No entanto, o representante do porto holandês, André Luiz Collacio Lettieri, cônsul da Holanda e Itália, em Santos, afirma que Roterdã não pode ser considerado um hub port, ou seja, um porto concentrador de carga.  “Não é um hub port na essência. É um porto distribuidor. Cerca de 75% da carga que chega a Roterdã, não é destinada ao município”, explica, salientando que a carga não fica parada no porto. “Roterdã tem menos de um milhão de habitantes só que o raio de ação do porto atende uma população de aproximadamente 600 milhões de pessoas”, diz.

 

“No ano passado, 190 mil barcaças transportaram, por rios, contêineres, granel, minérios, gás e petróleo e cerca de 34 mil navios com capacidade acima de 12 mil toneladas. O porto de Santos, o maior da América Latina, movimentou, cerca de 6 mil navios”, compara.

 

Para Lettieri, os portos de Santos (SP) e Rio Grande (RS) têm vocação para tornarem-se hub port. “São dois portos ideais do ponto de vista geográfico”, observa. Ressalta que um dos fatores que contribuem para o desenvolvimento de um porto, além da parceria entre governo e iniciativa privada é o comprometimento da população. O porto de Roterdã gera cerca de 60 mil empregos diretos e indiretos.

 

O porto de Roterdã é municipal, mas não é administrado pelo governo, é uma empresa privada.“100% das ações são da municipalidade.
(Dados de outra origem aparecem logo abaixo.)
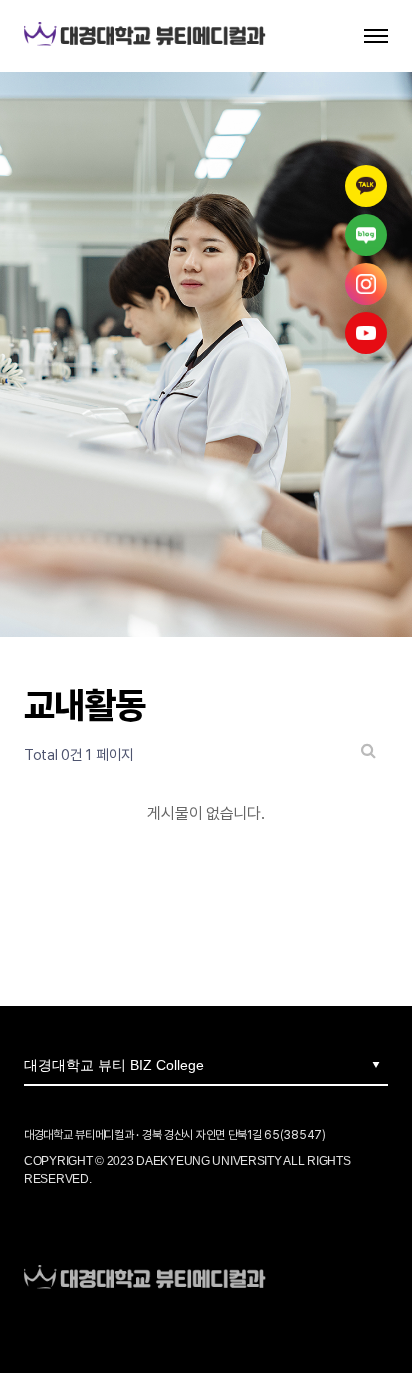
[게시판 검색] (368, 750)
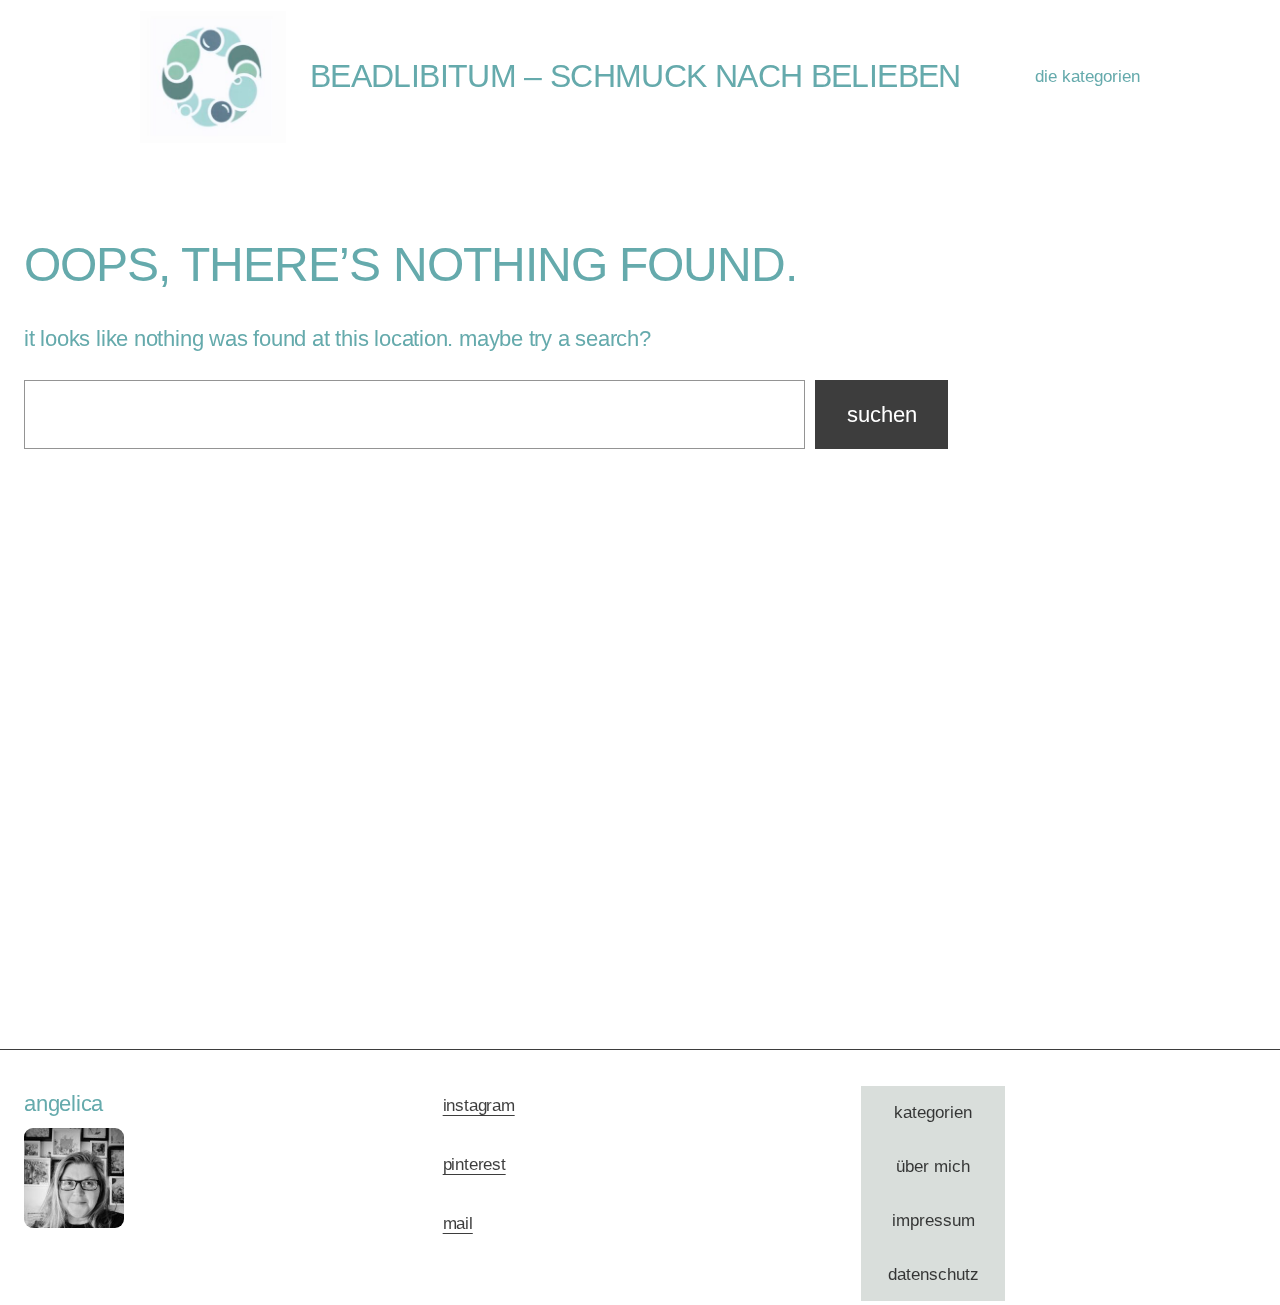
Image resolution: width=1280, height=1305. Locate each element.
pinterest (474, 1164)
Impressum (933, 1220)
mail (458, 1223)
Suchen (882, 414)
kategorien (933, 1112)
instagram (479, 1105)
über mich (933, 1166)
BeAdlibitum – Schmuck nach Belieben (635, 76)
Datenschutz (933, 1274)
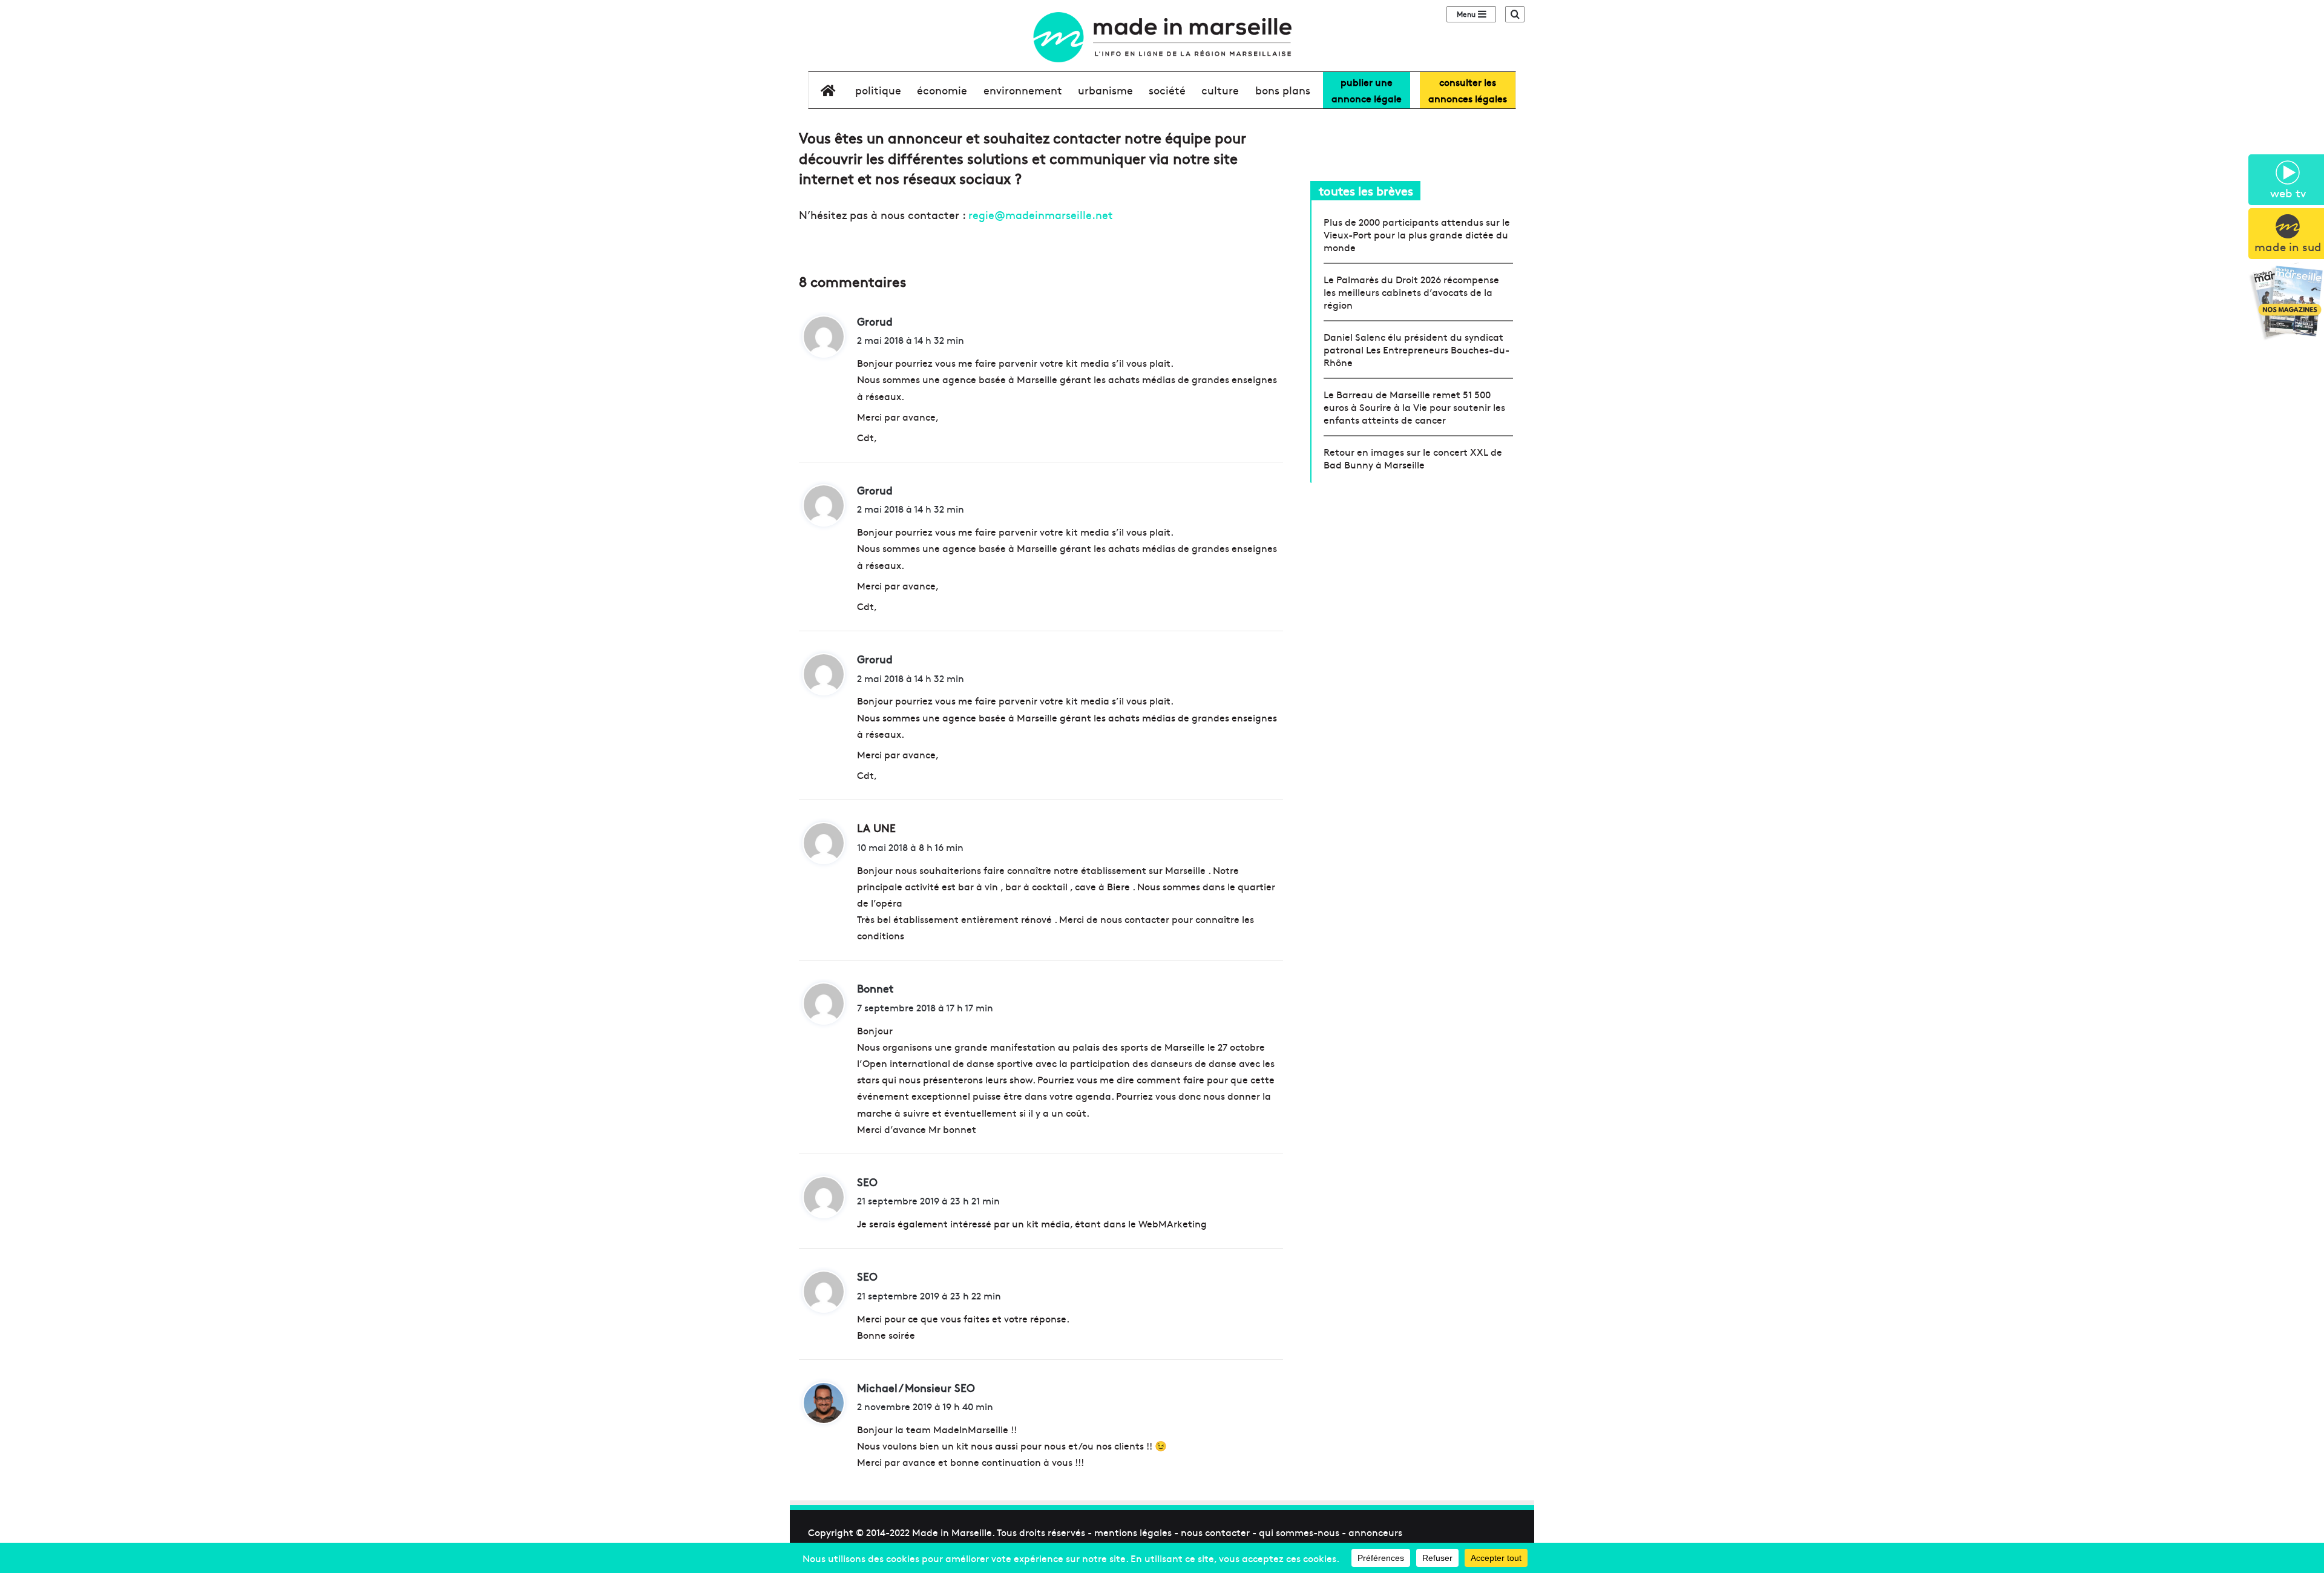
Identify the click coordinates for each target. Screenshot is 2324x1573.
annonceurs (1375, 1532)
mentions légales (1133, 1532)
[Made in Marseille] (1161, 37)
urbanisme (1105, 89)
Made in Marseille (952, 1532)
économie (942, 89)
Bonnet (875, 988)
É gerido por uma comissão de executivos e o prefeito da cidade é um dos membros que dirige o porto”, esclarece, frisando que o porto não é regionalizado.

 

Lettieri afirma que o modelo de administração do porto de Roterdã, não se aplicaria a Santos, que é administrado por uma estatal, mas avalia que pela importância que o porto tem para o município, região da Baixada Santista, estado e para o país, poderia ter uma administração tripartite.    

 

Relação internacional
A Holanda é o quarto país que mais investe no Brasil, de acordo com o cônsul. Um dos motivos se deve ao fato de o país ser geograficamente pequeno com cerca de 16 milhões de habitantes, carecendo assim de área para crescer economicamente. “Os investimentos são de dentro para fora”. Empreendimentos além mar também é uma questão cultural dos holandeses, segundo Lettieri. Adianta que há estudos e negociações voltados para o Brasil, com possibilidades para o segmento siderúrgico.

 

Maasvlakte 2
Com o intuito de manter o porto de Roterdã competitivo com outros portos do mundo foi idealizado o projeto Maasvlakte 2 – terminal de contêineres com pontos petrolíferos -, cuja conclusão foi projetada para 2015. No entanto, Lettieri, afirma que o terminal deve estar concluído em 2012, com capacidade para receber o primeiro navio, já em 2010. O empreendimento será construído em uma área de aproximadamente 2 milhões e 500 mil metros quadrados, que está sendo aterrada no mar do norte, na costa européia. O terminal, que foi idealizado há quatro anos, terá capacidade para movimentar 5 milhões de TEUs por ano. O projeto será financiado pelo governo e iniciativa privada e visa expansão e lucratividade.